[DATA PROVIDED — start]

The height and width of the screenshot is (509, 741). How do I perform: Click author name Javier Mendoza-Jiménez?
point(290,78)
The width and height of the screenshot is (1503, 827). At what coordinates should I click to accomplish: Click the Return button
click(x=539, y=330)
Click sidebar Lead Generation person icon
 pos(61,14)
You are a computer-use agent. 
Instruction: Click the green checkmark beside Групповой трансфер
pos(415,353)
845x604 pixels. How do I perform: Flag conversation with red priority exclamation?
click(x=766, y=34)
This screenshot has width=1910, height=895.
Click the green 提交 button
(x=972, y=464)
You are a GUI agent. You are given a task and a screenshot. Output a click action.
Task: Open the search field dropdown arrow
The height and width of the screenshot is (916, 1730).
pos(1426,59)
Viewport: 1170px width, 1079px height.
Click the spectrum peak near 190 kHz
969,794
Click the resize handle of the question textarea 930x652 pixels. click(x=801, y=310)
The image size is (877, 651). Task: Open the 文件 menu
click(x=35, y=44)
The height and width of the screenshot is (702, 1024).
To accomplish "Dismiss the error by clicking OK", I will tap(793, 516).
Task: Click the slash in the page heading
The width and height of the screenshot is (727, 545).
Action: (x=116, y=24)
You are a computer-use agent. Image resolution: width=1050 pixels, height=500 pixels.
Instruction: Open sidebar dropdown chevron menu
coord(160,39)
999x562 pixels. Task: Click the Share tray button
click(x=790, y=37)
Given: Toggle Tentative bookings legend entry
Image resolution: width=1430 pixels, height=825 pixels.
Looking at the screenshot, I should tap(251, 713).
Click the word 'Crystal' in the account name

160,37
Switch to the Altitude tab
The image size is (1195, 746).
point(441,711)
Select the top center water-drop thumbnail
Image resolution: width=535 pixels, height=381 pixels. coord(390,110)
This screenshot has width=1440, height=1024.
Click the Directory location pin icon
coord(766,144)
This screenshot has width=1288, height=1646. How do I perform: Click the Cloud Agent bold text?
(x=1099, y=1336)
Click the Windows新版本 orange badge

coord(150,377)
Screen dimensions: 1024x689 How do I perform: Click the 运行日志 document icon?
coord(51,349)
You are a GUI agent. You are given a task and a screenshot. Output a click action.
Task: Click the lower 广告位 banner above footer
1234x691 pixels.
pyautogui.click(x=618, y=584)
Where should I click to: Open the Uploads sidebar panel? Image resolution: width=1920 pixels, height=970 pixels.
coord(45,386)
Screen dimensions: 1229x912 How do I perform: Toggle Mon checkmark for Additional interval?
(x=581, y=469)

[DATA PROVIDED — finish]

REQUIREMENT:
Filter the entries above down to the lines that hold the word "computer", and copy those lines.

SOLUTION:
You are a computer-use agent. 
You are a computer-use agent. Image resolution: width=1050 pixels, height=500 pixels.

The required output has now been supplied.